──────── Reading passage

A woman with a cane, a man in a wheelchair, and an amputee behind a barrier that says society.

We need to change to the Social Model of Disability

Blog by Phil Turner, Chief Executive of the NZ Disability Employers' Network (NZDEN)

How do you think about disability?

Do you see it as a problem that belongs to the individual or to society? Do you see it as something that needs to be fixed, or accepted as a standard part of human diversity?

How you think about disability matters. It affects how you treat disabled people and how you design our society. The different models, or frameworks, of disability have been developed over time by different groups and movements and these influence our thinking.

The most common model of disability in New Zealand is the medical model. This model views disability as a problem that belongs to the individual. It focuses on what is 'wrong' with the person and how to 'fix' them. It assumes that disabled people need to be ‘cured’ or ‘normalised’.

Another model of disability is the social model. This model views disability as belonging to society. It focuses on how society creates barriers that exclude and discriminate against disabled people. The decisions that we as employers, teachers, politicians, and broader society make that build a world that only works for non-disabled people are the ones who disable people. The social model assumes that disabled people are diverse, equal, and should be included as they are. We, society, just need to make better decisions.

Why do we need to change our thinking?

The medical model of disability is outdated and harmful. It reinforces the stigma and stereotypes that disabled people face. It circulates the myths and stereotypes that disabled people are broken, inferior, dependent, and helpless. The medical model denies disabled people the opportunity to live a full and meaningful life.

Where the medical model of disability perpetuates negative assumptions around disability, the social model of disability is empowering. It challenges the stigma and stereotypes that disabled people face. It supports disabled people to feel valued, independent, and capable. It enables disabled people to live a full and meaningful life.

By changing our thinking from the medical model to the social model of disability, we can create a more just and fair society for everyone. Some New Zealanders already think in the social model, but imagine the possibilities if we all did. Imagine how much more diverse, inclusive, and accessible our society would be. Imagine how much more potential and contribution disabled people would have. Imagine how much more dignity and autonomy disabled people would enjoy.

How can we change our thinking?

Changing our thinking may not be easy, but it is possible.

Here are some ways we can do it:

  • Educate - we can learn about the different models and their implications, the history, culture, and rights of disabled people. By educating ourselves and our work colleagues we can challenge the myths and misconceptions that surround disability.
  • Listen – Disabled people are the experts, so we need to hear their stories and learn from their experiences. From listening we can learn to respect, value, and recognise the voices, opinions, and knowledge of disabled people.

────────────────
──────── Given entries

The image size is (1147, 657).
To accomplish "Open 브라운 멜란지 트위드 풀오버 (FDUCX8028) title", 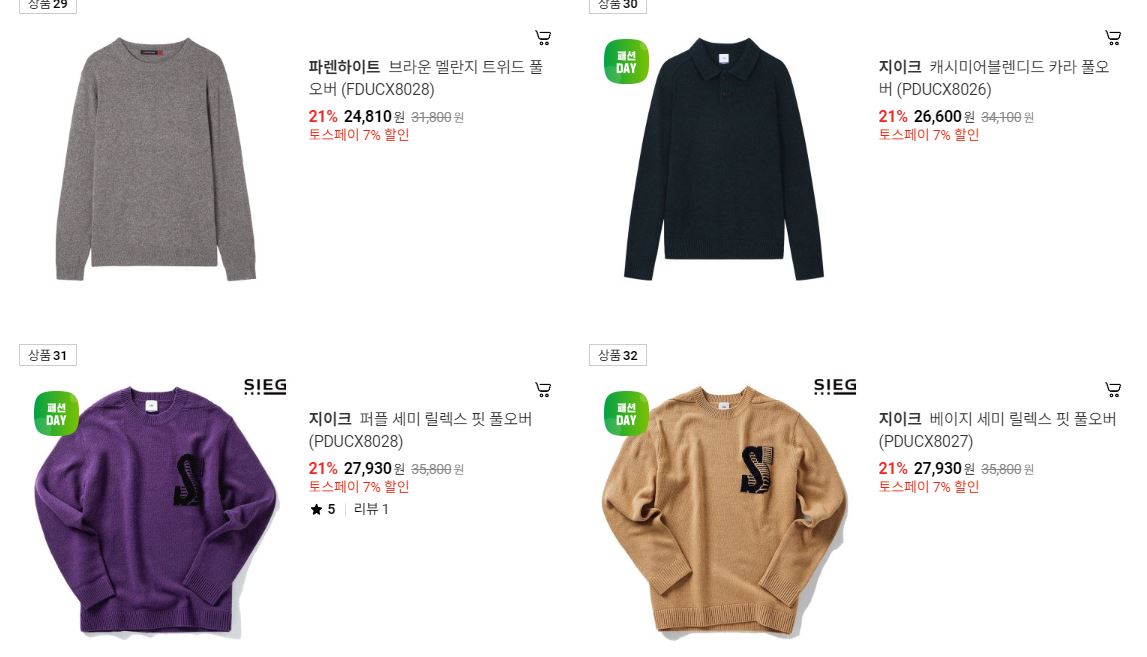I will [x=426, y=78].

────────────────
──────── Given entries

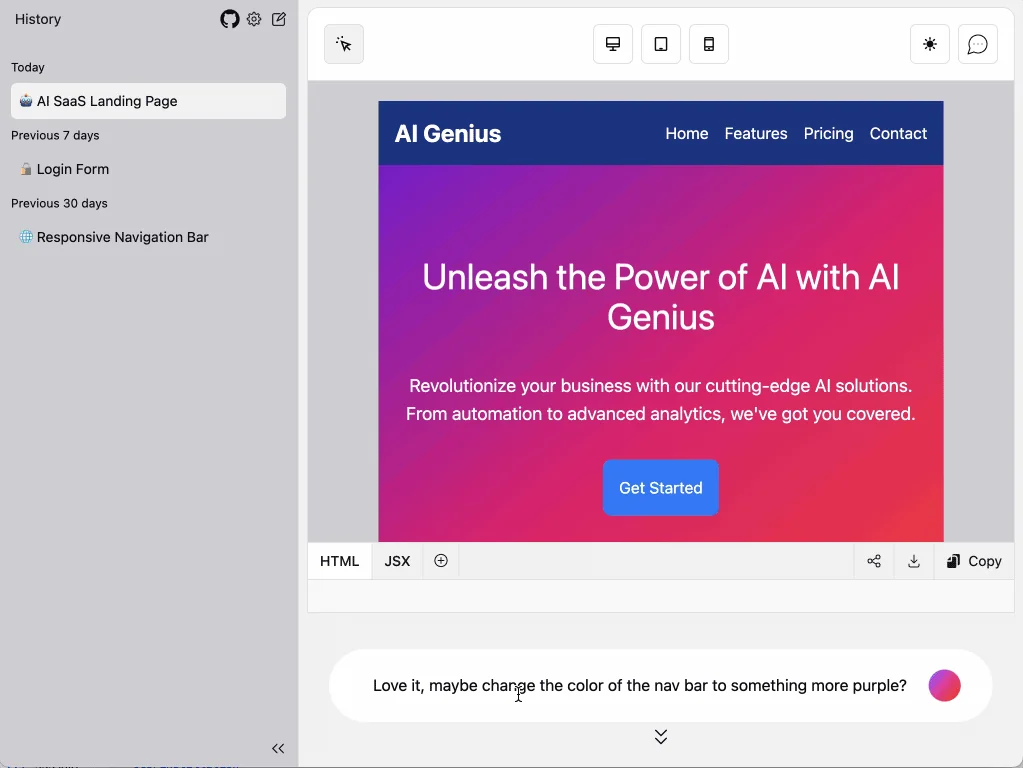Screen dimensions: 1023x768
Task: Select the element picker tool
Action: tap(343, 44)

────────────────

## What to work on
1 – Using the blog post on the social model of disability, decide whether each statement agrees with it. Answer yes or no for each, and quote the words from the post that decide it.
(a) The post names the medical model as the most common model of disability in New Zealand.
(b) The post says that no New Zealanders think in the social model yet.
(c) The post claims that changing our thinking about disability is easy.
2 – Write the next part of the blog post on the social model of disability, picking up after its last line.

## Answers provided
1 –
(a) Yes: "The most common model of disability in New Zealand is the medical model."
(b) No: "Some New Zealanders already think in the social model, but imagine the possibilities if we all did."
(c) No: "Changing our thinking may not be easy, but it is possible."

2 –
  • Advocate - we can advocate for and implement policies and practices that remove the barriers and create the enablers for disabled people to participate in society. We can ensure that our laws, institutions, and services are accessible, inclusive, and responsive to the needs and aspirations of disabled people.

What are the benefits of changing our thinking?

Shifting away from the medical model of disability to the social model will benefit all of society, not just disabled people. Some of the benefits include:

  • Create a more diverse, inclusive, and accessible society that values and respects the human rights of all people. It will foster a culture of acceptance, tolerance, and solidarity among different groups and communities.
  • Unleash the potential and contribution of the 24% of Aotearoa’s population who are disabled. It will enable them to access education, employment, and other opportunities to improve their well-being and quality of life.
  • Benefit the economy, environment, and social fabric of our society. It will increase productivity, innovation, and creativity. Whilst reducing poverty, inequality, and social exclusion. If disabled people are included in society there will be enhanced social cohesion, civic engagement, and democratic participation.

Are you ready to change your thinking?

Employers can change their thinking by adopting the social model of disability in the workplace. You can start this by providing reasonable accommodations, flexible work arrangements (beyond working remotely), and disability awareness training for your staff. You can also hire, promote, and retain disabled people, and celebrate their achievements and talents.

Employees can change their thinking by supporting disabled colleagues and speak up against discrimination and harassment. You can also learn from your disabled colleagues' skills and experiences.

Let's change our thinking together!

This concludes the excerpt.